- **Exercícios**:
#1 No texto sobre o rio Tapajós, por que alguém da assembleia perguntou aos representantes vindos de avião o que tinham ido fazer ali?
#2 Repita o trecho do texto sobre o rio Tapajós que começa em "Eis o artigo." e segue até "ilustrar a realidade.".
#3 Passe para o inglês esta frase do texto sobre o rio Tapajós: "Nenhum cacique confirmou que eles tinham sido convidados."

No entanto, continua, os representantes do governo "dizem que as barragens serão feitas de qualquer jeito e que haverá indenizações aos que concordarem e nada aos contra barragens".
Segundo Edilberto Sena, "o mais preocupante disso é que as obras são irreversíveis. Com o fato consumado, serão alagadas florestas, o rio vai baixar a jusante prejudicando a navegação, os moradores serão expulsos de suas terras sem justa indenização e a energia vai servir às grandes mineradoras e à indústria do sul do país".
Eis o artigo.
A invasão de propriedade coletiva continua a ocorrer na região do rio Tapajós. O governo federal está determinado a destruir os povos, o rio e a floresta para satisfazer ao Programa de Aceleração do Crescimento, o PAC. Escutar os povos nem pensar, iludir com promessas de compensação sim. Dois fatos mais recentes dessa agressão à dignidade dos povos do Tapajós para ilustrar a realidade.
No dia 31 de janeiro 2013, aconteceu uma assembleia extraordinária de 120 caciques Mundurucu, na aldeia Sai Cinza, além de Jacareacanga. Lá chegaram de avião, representantes da secretaria da Presidência da República, da FUNAI Brasília e mais outros. Sentaram no salão, não disseram por que estavam ali vindos de tão longe. Desconfiado que fosse uma armadilha para depois dizerem lá em Brasília que já tinham feito a oitiva aos índios, alguém mais atento da assembleia indagou o que tinham vindo fazer ali. Disseram que tinham vindo apenas assistir a reunião por que foram convidados. Nenhum cacique confirmou que eles tinham sido convidados. Diante do clima de desconfiança da assembleia, pela tarde, foram embora. No dia seguinte outra pessoa estava lá na assembleia sem se identificar, mas filmando tudo. Pressionado para se identificar, confessou que estava a serviço de uma empresa a serviço da Eletrobrás. Foi obrigado a entregar os filmes já feitos e convidado a se retirar. E assim foi, “meus filhos eu vi...”

- **Seção de dados**:
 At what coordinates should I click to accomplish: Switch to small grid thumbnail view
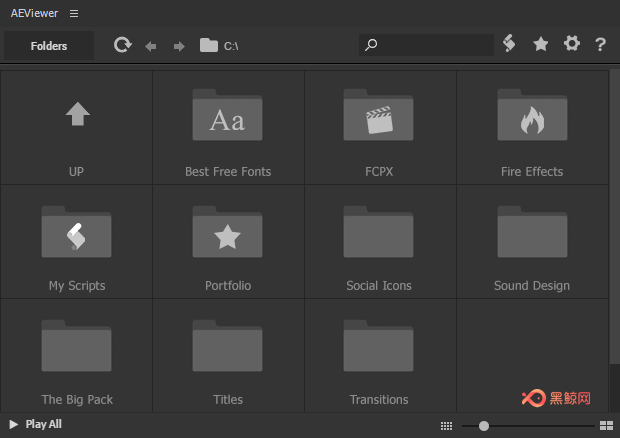pyautogui.click(x=446, y=426)
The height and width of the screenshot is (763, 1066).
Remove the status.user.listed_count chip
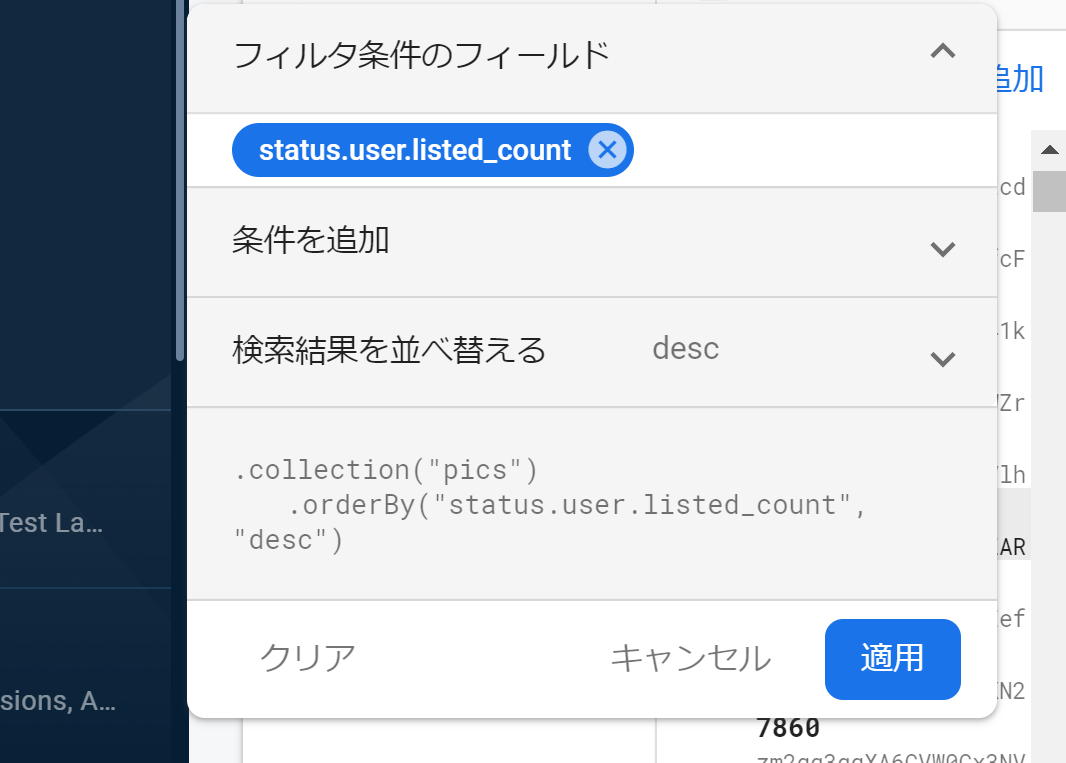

- **Respostas dos exercícios**:
#1 Porque desconfiou de que a visita fosse uma armadilha. Depois, em Brasília, os representantes poderiam dizer que já tinham feito a oitiva aos índios.

#2
Eis o artigo.
A invasão de propriedade coletiva continua a ocorrer na região do rio Tapajós. O governo federal está determinado a destruir os povos, o rio e a floresta para satisfazer ao Programa de Aceleração do Crescimento, o PAC. Escutar os povos nem pensar, iludir com promessas de compensação sim. Dois fatos mais recentes dessa agressão à dignidade dos povos do Tapajós para ilustrar a realidade.

#3 No chief confirmed that they had been invited.